* Work to complete
Transcribe the data below exactly, but only from the line containing "Switch to the Shadows tab" through its final line, both included.

Extracted records:
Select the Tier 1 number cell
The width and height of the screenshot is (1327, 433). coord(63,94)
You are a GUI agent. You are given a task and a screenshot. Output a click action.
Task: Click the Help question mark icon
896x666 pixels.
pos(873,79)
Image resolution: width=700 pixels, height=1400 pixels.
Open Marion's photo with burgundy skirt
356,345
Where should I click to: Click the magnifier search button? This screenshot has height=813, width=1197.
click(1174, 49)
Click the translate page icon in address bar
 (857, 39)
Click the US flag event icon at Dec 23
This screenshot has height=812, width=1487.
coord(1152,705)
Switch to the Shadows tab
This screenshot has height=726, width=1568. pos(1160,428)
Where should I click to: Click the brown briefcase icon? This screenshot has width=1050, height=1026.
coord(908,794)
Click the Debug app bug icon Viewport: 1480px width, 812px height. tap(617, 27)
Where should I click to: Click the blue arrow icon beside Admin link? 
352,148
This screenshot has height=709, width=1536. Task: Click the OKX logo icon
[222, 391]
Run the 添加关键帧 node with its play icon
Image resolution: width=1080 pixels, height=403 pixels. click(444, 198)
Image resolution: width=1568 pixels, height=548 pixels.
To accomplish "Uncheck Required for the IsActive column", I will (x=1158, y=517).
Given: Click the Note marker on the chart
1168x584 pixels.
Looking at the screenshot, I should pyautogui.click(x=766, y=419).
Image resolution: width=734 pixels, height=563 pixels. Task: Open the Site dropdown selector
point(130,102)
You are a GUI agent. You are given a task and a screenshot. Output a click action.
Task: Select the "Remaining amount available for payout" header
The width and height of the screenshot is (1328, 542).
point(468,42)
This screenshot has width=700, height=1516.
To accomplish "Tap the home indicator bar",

* Answer to this task
Switch to the Shadows tab
This screenshot has height=726, width=1568. pos(1160,428)
Where should I click to: Click the brown briefcase icon? This screenshot has width=1050, height=1026.
coord(908,794)
Click the Debug app bug icon Viewport: 1480px width, 812px height. tap(617, 27)
Where should I click to: Click the blue arrow icon beside Admin link? 
352,148
This screenshot has height=709, width=1536. Task: Click the OKX logo icon
[222, 391]
Run the 添加关键帧 node with its play icon
Image resolution: width=1080 pixels, height=403 pixels. click(444, 198)
Image resolution: width=1568 pixels, height=548 pixels.
To accomplish "Uncheck Required for the IsActive column", I will (x=1158, y=517).
Given: Click the Note marker on the chart
1168x584 pixels.
Looking at the screenshot, I should pyautogui.click(x=766, y=419).
Image resolution: width=734 pixels, height=563 pixels. Task: Open the Site dropdown selector
point(130,102)
You are a GUI agent. You are given a task and a screenshot. Output a click action.
Task: Select the "Remaining amount available for payout" header
The width and height of the screenshot is (1328, 542).
point(468,42)
This screenshot has width=700, height=1516.
To accomplish "Tap the home indicator bar",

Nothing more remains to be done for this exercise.